>>>
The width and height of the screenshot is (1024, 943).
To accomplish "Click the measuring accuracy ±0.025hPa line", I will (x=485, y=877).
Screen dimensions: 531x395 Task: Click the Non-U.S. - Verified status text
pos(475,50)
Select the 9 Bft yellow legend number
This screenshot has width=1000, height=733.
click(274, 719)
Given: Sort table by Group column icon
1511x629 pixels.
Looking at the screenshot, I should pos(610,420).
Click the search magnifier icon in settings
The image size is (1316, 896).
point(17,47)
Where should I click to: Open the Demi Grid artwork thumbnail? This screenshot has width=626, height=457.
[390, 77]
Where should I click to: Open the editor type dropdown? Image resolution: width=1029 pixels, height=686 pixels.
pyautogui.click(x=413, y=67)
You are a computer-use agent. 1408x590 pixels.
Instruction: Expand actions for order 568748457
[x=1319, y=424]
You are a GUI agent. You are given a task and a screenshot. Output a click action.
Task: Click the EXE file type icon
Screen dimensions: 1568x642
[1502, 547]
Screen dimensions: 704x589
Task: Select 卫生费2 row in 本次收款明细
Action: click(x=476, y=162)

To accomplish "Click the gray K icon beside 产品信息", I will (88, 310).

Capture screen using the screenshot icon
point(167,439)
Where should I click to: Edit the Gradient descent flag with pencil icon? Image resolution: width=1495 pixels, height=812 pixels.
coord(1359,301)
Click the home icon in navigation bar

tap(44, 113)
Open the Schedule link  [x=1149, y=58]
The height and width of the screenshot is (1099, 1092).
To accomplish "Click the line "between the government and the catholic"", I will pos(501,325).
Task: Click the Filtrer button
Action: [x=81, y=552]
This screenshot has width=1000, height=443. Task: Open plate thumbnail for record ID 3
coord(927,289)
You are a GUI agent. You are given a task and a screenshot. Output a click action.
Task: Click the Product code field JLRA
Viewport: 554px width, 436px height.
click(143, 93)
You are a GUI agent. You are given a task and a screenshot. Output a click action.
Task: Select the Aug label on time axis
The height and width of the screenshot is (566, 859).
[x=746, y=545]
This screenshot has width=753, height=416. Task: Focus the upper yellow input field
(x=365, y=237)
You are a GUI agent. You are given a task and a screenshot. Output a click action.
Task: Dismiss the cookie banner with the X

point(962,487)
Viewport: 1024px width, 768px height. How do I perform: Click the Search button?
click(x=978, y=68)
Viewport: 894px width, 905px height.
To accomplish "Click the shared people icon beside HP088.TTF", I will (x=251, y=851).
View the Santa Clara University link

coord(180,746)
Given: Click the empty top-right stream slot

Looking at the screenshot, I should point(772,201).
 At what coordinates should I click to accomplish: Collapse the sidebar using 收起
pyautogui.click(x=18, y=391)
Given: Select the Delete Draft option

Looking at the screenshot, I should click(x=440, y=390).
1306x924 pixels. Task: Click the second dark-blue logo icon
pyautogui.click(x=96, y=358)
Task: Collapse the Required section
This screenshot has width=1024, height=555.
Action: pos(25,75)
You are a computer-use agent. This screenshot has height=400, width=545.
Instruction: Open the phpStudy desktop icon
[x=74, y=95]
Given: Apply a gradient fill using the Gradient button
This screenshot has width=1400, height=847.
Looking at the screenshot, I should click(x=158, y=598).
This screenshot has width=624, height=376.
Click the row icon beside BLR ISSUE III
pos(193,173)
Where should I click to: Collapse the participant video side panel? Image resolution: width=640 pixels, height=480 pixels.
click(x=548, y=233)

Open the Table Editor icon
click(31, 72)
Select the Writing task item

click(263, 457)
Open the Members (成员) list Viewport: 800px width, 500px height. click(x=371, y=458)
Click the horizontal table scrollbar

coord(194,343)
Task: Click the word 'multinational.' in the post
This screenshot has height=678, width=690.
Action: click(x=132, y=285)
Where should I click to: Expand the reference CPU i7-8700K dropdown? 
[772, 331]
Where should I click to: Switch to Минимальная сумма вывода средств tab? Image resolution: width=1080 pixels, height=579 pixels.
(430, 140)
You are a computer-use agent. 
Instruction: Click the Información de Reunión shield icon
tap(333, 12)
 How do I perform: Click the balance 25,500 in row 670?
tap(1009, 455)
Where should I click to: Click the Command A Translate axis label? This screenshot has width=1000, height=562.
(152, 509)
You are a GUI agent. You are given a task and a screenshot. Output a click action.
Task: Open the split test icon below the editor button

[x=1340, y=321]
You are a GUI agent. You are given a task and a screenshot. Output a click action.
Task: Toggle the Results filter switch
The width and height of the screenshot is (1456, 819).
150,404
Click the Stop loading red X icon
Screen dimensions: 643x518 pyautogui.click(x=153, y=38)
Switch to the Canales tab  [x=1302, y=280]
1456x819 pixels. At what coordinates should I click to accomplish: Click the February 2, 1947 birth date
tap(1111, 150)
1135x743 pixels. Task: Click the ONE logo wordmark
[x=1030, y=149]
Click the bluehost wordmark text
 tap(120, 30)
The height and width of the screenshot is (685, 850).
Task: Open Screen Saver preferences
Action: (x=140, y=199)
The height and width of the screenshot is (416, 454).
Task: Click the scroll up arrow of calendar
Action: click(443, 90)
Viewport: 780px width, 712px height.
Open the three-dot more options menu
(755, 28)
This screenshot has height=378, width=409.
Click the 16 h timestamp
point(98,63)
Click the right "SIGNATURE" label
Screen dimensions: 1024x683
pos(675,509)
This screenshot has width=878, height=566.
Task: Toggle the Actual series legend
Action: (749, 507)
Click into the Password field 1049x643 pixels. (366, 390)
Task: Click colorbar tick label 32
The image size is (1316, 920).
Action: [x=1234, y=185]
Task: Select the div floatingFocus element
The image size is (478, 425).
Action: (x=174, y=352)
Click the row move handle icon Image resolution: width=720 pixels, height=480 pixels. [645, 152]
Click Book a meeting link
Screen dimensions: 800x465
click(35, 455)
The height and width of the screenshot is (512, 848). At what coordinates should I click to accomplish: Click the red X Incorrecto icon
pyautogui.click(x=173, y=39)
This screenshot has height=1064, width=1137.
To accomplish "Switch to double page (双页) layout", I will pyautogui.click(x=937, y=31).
<<<
Required action ::
Across all the entries, count the lines that contain "computer", and state nothing but the total.

Finished exercise ::
3